Maybe you can archive both. You could still get funding from Alphabet while including Google as the default browser in the default profile, but generating multiple profiles for different scenarios out of the box. If the user could easily switch between different profiles for different scenarios as mentioned here. So it would be useful if the UX for switching profiles was as simple as in Edge, and the profiles included the extensions and configs mentioned right out of the Firefox installer.

 For Thunderbird, you could also give us the option to choose between a default and a more secure configuration. Potentially, you could give us an advanced installation button to add this configuration and add-ons.

xUxSxExR
Making moves

wow, long time has passed. I would phrase it differently today, but the point got even clearer with the "TOS debacle"

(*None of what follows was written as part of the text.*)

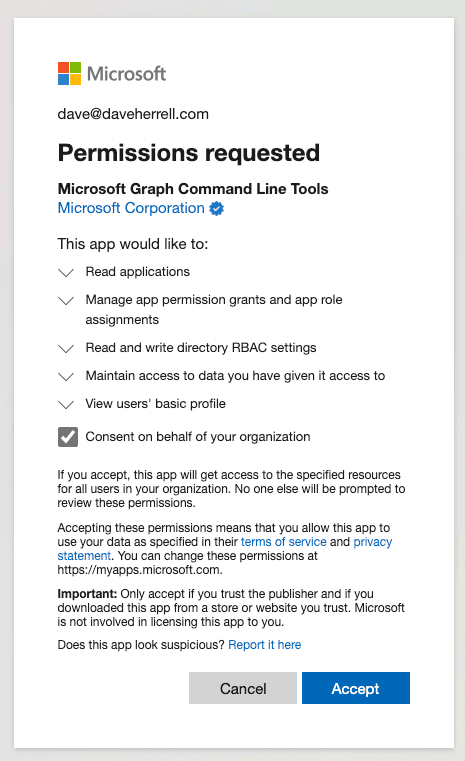Open the Microsoft Corporation publisher link
The height and width of the screenshot is (761, 465).
pos(131,208)
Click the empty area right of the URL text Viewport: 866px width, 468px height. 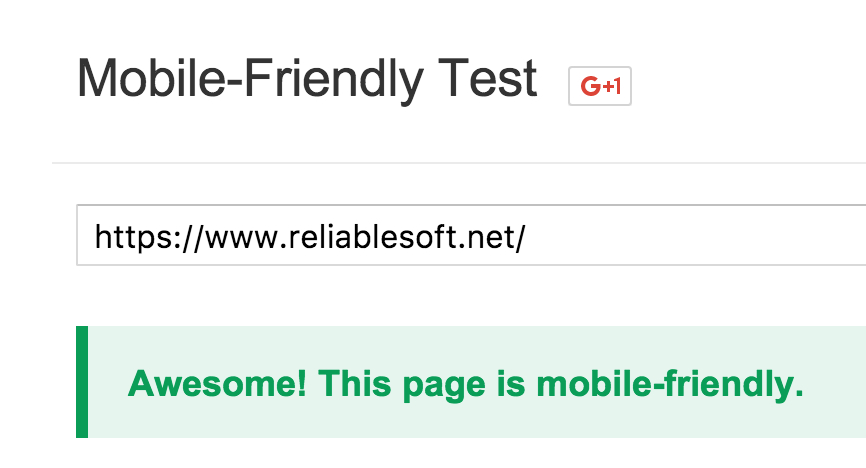[x=700, y=236]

- Firefox is a great browser, very extendible and FOSS
- It has enough users that would likely donate to the project, so that search engine deals (that may become illegal!) would not be needed. See what happened with Thunderbird, which is pretty much in the same situation as Firefox.
- There are "forks" like Librewolf or Ironfox that fix Firefox. They make it a users-first browser that does no things behind their backs and actually does what it promises: a secure and private by default browser, that allows users to surf the web in a safe way

Firefox is still my favourite browser, BUT
- Mozilla corp probably gets no cent from me because I harden it. Meanwhile "my grandma" or even siblings and parents would use it, knowing nothing, clicking on ads, and being victims of the horrible internet that we have today
- I would like to donate to FF. I have not watched ads since more than 5 years and will never do. I pay for MetaGer search, my mailprovider and more, in exchange for a good product and no ads. I have no way to donate or pay for Firefox, even if I wanted to.

Manifest v2 might actually be problematic. There were vulnerabilities in UBlockOrigin that allowed code execution. Integrating adblock into Firefox would make sense. Just like it makes sense in Brave.

I think Brave had good ideas, but their crypto payment thing is scammy. Websites need money, not ads. Crypto is fine but should not be a lockin into the browser company.

Brave also has things like "forget me when I close the tab" that Firefox has not. Brave afaik has stronger anti-fingerprinting than Firefox. Brave is also way more secure on Android, which is why I use it now and it is kinda fine?

I dont want to need to use a fork of the best browser there is. Firefox is a product and not a framework to tweak, to get a good product after XYZ configuration changes.

xUxSxExR
Making moves

oh and btw, Firefox Focus and Firefox Klar (no idea what the difference is) are not what I want. A separate, way less usable product, that pretends that privacy is a drawback?

I agree that the 2 settings could work. Either pay for Firefox and get a private and hardened version, or watch ads, have popups, Pocket, tracking search engines, recommended websites on pocket etc. Then you can see who actually cares.

oh and btw the HTML editor is broken so I need to write HTML now, LOL.